EXERCISE TEXT:

_____

Community leader Carolyn Saulson passes

Carolyn-Saulson, Community leader Carolyn Saulson passes, Culture Currents
Carolyn Saulson

Carolyn Saulson (Feb. 24, 1948 – Jan. 14, 2019) passed away after a long battle with cancer at the age of 70. A resident of Berkeley, California, she was the board president and a founder of Iconoclast Productions, a Bay Area media arts non-profit serving the Black community.

She attended Berkeley City College, had an AA in Psychology, and attended Cal State Dominguez. She’d been diagnosed with multiple myeloma Aug. 10, 2009. It is a rare blood cancer that predominantly affects African Americans. Carolyn was born in Cleveland, Ohio, and raised in Los Angeles, California. She’d been a Bay Area resident since 1987.

She leaves behind two children, Sumiko Saulson and Scott Saulson, and three grandchildren, Franchesca Saulson, Elisabetta Maria Saulson and Joshua Andrakin; sisters Yvonne Matthews, Gloria Matthews, Glenna Matthews, and a brother, Stephen Matthews, as well as a number of nieces, nephews and cousins including Tim Smith, Toni Matthews, Coco Matthews, Damon Pascal, Loren M. Jordan, Marilyn Meeks, Crystal Anthony, Christopher Anthony, Keda Matthews, Rae Rae Matthews, Dashenae Matthews, Antoine Matthews, Gina Lee Shansey, Angie Martinez, Crystal Terrell, Elizabeth Saulson, Mike Saulson, and Brian Saulson. She was predeceased by her brother James Matthews, parents Eleanor Matthews nee Lynch and Leon Matthews, her ex-husband Robert Allen Saulson and his siblings Donald Saulson, Charlene Martinez and James Saulson.

_____

RECORD SET:

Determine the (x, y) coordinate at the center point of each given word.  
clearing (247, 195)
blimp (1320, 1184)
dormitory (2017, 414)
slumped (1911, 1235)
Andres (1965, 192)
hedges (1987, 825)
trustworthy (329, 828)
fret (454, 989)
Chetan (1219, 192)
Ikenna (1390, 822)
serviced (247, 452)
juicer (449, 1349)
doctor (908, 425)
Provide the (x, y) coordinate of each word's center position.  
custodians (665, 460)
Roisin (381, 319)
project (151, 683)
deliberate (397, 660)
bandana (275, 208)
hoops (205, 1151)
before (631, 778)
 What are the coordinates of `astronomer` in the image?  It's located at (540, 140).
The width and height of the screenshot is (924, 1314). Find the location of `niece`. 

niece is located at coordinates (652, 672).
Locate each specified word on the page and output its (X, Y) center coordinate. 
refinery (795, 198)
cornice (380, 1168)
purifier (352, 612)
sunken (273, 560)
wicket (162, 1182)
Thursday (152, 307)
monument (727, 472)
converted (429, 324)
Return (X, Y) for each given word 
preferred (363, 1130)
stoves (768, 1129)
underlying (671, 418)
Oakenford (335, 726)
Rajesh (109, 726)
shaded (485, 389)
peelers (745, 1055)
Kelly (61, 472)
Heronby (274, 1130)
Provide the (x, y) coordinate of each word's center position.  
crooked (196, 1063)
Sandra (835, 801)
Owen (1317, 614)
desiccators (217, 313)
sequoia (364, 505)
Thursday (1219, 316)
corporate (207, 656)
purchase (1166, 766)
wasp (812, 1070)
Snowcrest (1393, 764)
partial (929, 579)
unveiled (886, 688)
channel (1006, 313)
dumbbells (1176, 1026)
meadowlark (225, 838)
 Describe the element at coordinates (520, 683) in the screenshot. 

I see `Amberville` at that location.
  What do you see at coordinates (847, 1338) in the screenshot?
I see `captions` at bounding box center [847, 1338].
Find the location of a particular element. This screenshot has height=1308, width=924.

_____

WORK TASK A: According to the Carolyn Saulson obituary, on what date was she diagnosed with multiple myeloma?
WORK TASK B: Write the next part of the Carolyn Saulson obituary, picking up after its final sentence.
The lines above come from a separate source, not from the obituary of Carolyn Saulson.

RESULT A: Aug. 10, 2009

RESULT B:
Carolyn was a community leader in both the African American and the Disabilities Rights Advocacy Community. She was a founder of the Iconoclast San Francisco Black Independent Film Festival and the African American Multimedia Conference. She was a proud member of WryCrips Disabled Women’s Reading Theater and the African American Historical and Cultural Society. She volunteered at the African American Art and Culture Complex between 1987 and 2005. She was a San Francisco Juneteenth Festival board member throughout the ‘90s.

She co-authored a Black Who’s Who directory with Joyce Durant for the Congress on Racial Equality (CORE) in the late 1970s and was a published professional poet. She was also the author of several plays and the novella and graphic novel “Living a Lie.” She was the lead singer for the band Stagefright, a family band where she sang with her son Scott and daughter Sumiko.

She was on a radio program with Mickey McMeel in Los Angeles in the 1970s, exposing psychiatric abuses with the Citizens Commission on Human Rights. She had a television program, Stagefright, a variety show with local talent that aired in San Francisco, Berkeley, Vallejo, Dayton, Ohio, New York City, Santa Monica, Los Angeles, Detroit and Toronto between 1993 and 2016.

Carolyn was a Baptist and a member of Greater Faith Baptist Church.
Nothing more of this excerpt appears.